Whenever a line in the material below contains "Facebook", copy that line.
BEGIN Supplied data
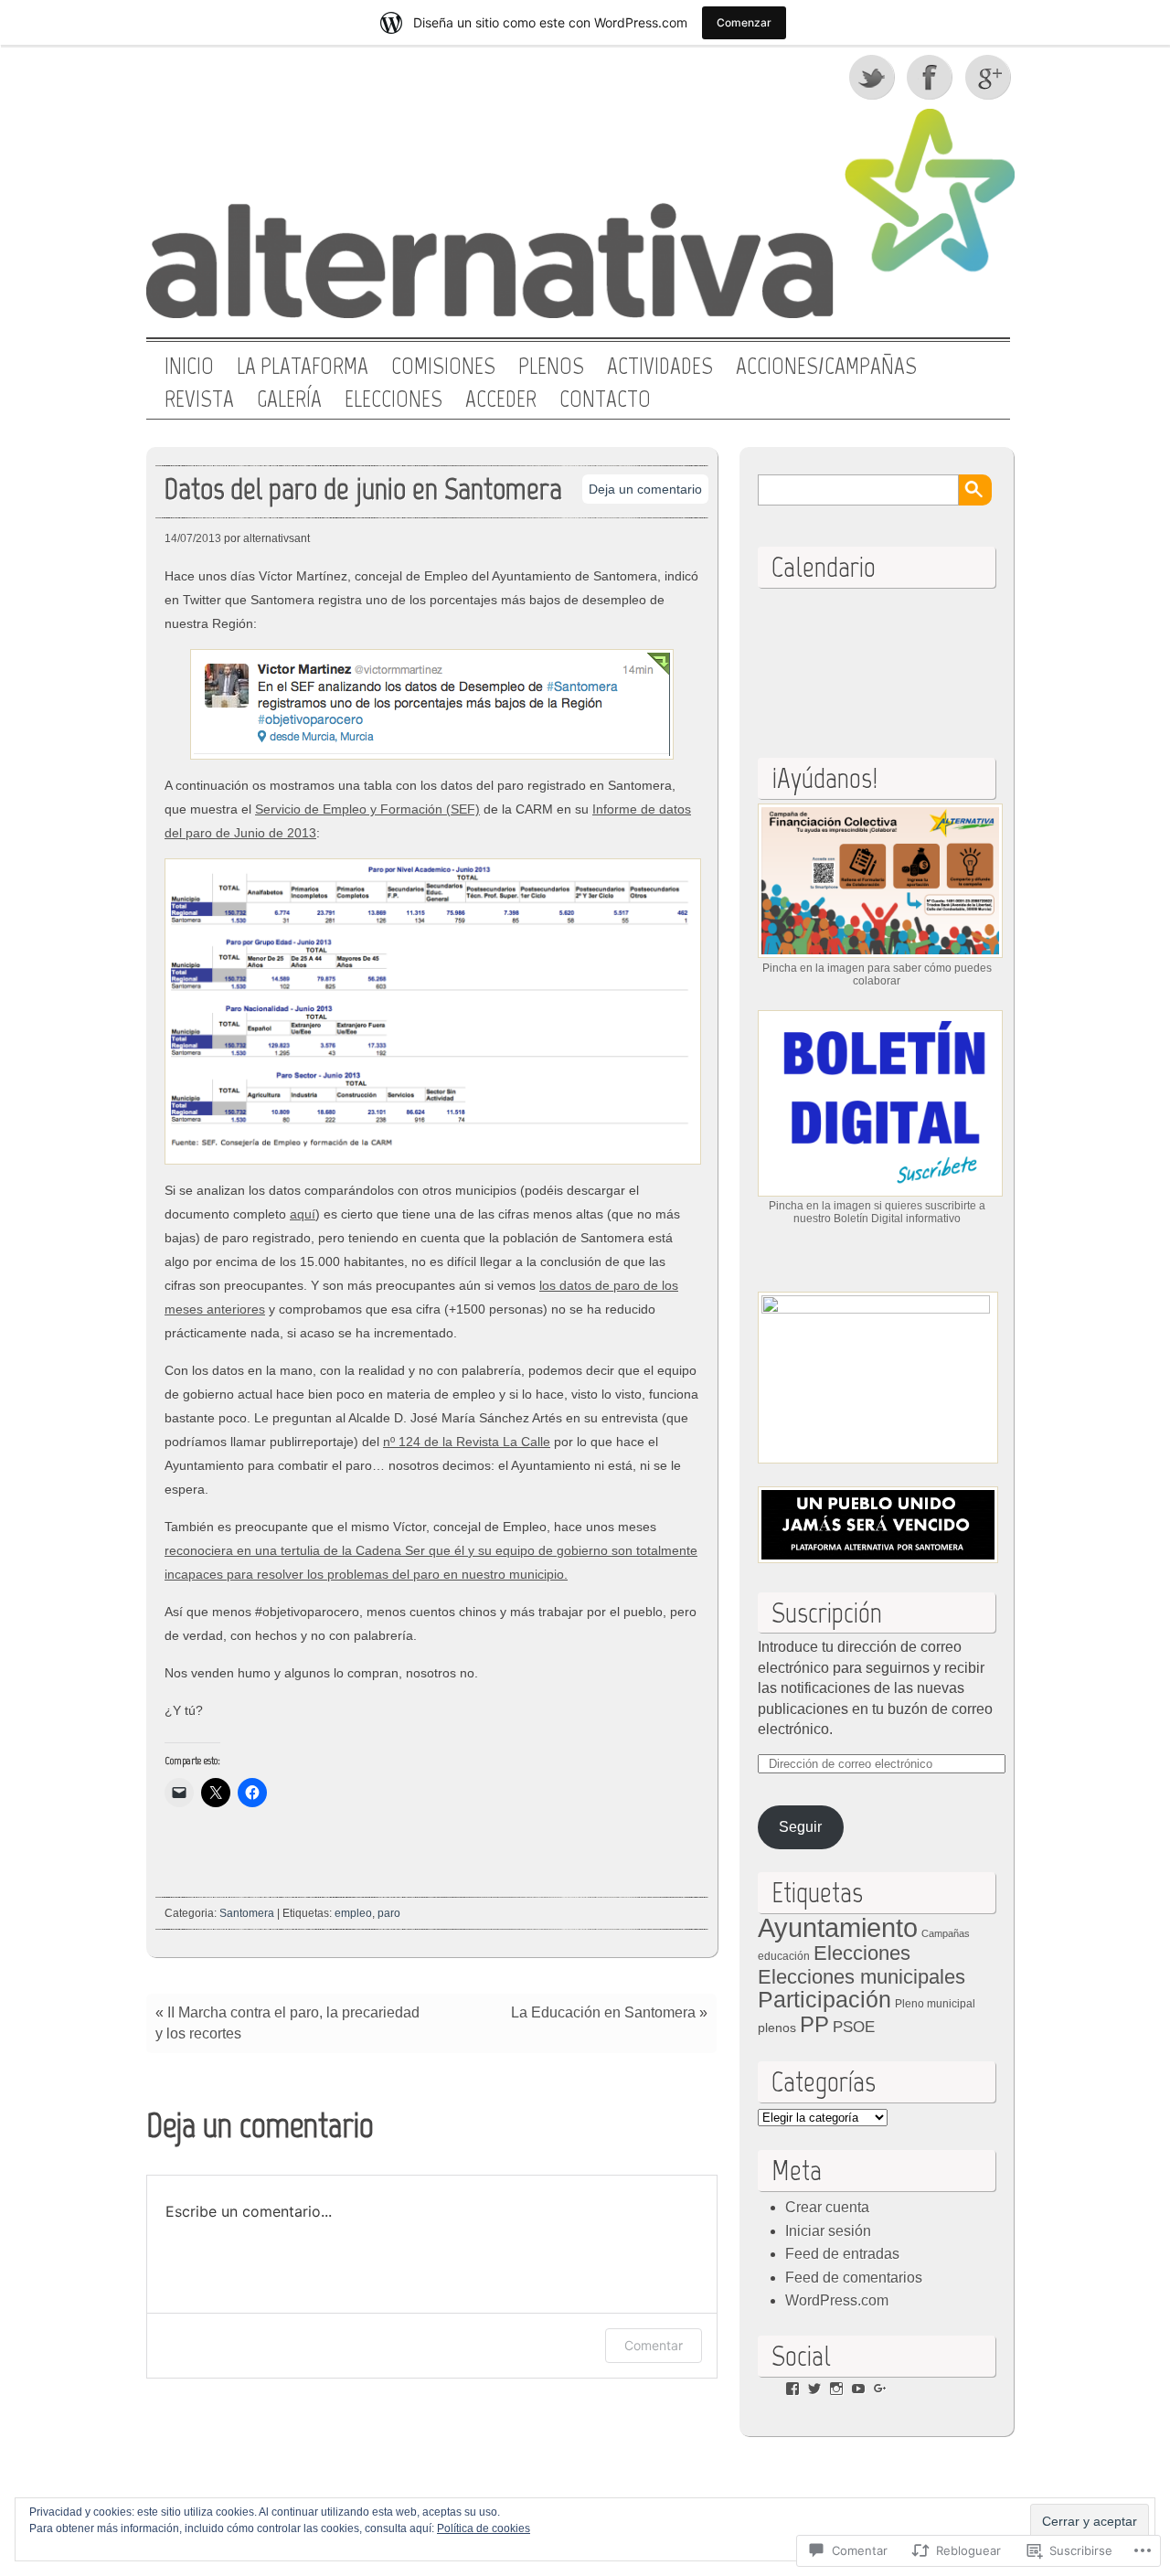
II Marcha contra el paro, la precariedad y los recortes (287, 2022)
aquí (302, 1214)
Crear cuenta (827, 2207)
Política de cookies (483, 2528)
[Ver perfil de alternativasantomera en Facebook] (792, 2388)
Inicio (189, 366)
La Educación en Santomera (603, 2012)
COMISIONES (443, 366)
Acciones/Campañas (826, 366)
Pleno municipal (935, 2003)
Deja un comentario (645, 489)
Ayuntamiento (838, 1927)
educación (784, 1956)
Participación (824, 1999)
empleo (353, 1913)
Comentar (653, 2345)
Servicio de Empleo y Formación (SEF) (367, 809)
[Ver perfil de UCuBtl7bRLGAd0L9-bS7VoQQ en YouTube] (858, 2388)
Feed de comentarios (853, 2277)
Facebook (931, 77)
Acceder (501, 399)
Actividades (660, 366)
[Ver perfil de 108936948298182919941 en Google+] (880, 2388)
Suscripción (826, 1612)
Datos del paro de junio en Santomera (363, 488)
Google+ (990, 77)
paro (389, 1913)
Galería (289, 399)
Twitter (873, 77)
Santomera (246, 1913)
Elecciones (393, 399)
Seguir (800, 1827)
END Supplied data
- [Exercise response]:
[Ver perfil de alternativasantomera en Facebook] (792, 2388)
Facebook (931, 77)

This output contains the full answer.